Item coordinate data
******************************
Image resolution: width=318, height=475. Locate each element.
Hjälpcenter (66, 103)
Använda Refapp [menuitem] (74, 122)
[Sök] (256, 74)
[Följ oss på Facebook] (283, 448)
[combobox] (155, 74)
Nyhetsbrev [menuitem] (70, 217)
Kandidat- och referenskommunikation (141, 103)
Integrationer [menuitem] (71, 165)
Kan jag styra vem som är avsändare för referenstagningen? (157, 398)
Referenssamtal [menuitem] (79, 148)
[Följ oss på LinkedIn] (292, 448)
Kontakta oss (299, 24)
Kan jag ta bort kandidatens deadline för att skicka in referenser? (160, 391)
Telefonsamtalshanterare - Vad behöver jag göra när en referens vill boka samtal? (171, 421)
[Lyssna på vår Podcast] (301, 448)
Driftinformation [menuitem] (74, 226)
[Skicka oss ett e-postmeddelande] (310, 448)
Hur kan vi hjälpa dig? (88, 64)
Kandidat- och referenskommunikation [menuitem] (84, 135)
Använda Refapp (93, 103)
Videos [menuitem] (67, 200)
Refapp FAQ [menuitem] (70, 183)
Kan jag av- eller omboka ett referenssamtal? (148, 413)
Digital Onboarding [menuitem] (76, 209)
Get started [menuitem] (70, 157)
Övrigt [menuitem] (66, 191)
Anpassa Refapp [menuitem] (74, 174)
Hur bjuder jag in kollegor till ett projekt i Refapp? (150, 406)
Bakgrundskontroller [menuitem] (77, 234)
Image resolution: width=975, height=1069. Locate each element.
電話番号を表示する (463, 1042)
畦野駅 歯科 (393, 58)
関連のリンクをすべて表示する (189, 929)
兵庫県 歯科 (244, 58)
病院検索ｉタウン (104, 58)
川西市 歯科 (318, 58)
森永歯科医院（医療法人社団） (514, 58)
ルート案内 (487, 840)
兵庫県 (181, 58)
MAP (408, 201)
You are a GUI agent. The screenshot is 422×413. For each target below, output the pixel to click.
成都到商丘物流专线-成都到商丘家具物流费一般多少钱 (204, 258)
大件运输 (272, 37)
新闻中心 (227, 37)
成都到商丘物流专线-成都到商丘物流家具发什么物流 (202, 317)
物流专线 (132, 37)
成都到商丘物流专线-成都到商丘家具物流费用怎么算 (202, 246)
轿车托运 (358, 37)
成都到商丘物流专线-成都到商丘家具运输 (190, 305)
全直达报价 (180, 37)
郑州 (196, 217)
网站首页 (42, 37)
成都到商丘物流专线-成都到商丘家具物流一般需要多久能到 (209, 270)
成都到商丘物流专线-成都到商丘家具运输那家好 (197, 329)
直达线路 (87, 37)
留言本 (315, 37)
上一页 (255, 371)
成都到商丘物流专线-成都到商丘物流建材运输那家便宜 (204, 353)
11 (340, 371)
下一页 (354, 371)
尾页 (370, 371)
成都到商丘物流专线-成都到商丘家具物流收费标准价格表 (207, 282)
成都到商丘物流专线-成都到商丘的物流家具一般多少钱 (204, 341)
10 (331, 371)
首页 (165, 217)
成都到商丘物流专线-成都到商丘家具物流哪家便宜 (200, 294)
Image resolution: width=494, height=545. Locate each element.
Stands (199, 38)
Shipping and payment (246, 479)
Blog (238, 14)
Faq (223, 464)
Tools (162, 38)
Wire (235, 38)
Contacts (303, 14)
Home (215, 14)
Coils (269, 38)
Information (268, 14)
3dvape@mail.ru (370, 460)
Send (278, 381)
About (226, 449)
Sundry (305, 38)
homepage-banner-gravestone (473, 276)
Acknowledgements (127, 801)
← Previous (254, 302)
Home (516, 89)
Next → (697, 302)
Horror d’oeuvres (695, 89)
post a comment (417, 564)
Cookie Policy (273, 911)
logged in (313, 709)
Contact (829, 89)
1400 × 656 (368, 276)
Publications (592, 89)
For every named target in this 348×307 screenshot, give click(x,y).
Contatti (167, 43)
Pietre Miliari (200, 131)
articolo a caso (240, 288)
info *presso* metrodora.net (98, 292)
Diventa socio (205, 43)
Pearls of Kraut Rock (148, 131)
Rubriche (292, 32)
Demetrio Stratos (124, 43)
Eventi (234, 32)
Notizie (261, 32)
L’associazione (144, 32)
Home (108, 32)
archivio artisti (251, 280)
******************************
> **WORK INSTRUCTIONS**: Please copy out the records unchanged, starting with the line that contains "Contacts (303, 14)" and continuing through the last line of the records.

> **SOLUTION**:
Contacts (303, 14)
Home (215, 14)
Coils (269, 38)
Information (268, 14)
3dvape@mail.ru (370, 460)
Send (278, 381)
About (226, 449)
Sundry (305, 38)
homepage-banner-gravestone (473, 276)
Acknowledgements (127, 801)
← Previous (254, 302)
Home (516, 89)
Next → (697, 302)
Horror d’oeuvres (695, 89)
post a comment (417, 564)
Cookie Policy (273, 911)
logged in (313, 709)
Contact (829, 89)
1400 × 656 (368, 276)
Publications (592, 89)
For every named target in this 348×307 screenshot, give click(x,y).
Contatti (167, 43)
Pietre Miliari (200, 131)
articolo a caso (240, 288)
info *presso* metrodora.net (98, 292)
Diventa socio (205, 43)
Pearls of Kraut Rock (148, 131)
Rubriche (292, 32)
Demetrio Stratos (124, 43)
Eventi (234, 32)
Notizie (261, 32)
L’associazione (144, 32)
Home (108, 32)
archivio artisti (251, 280)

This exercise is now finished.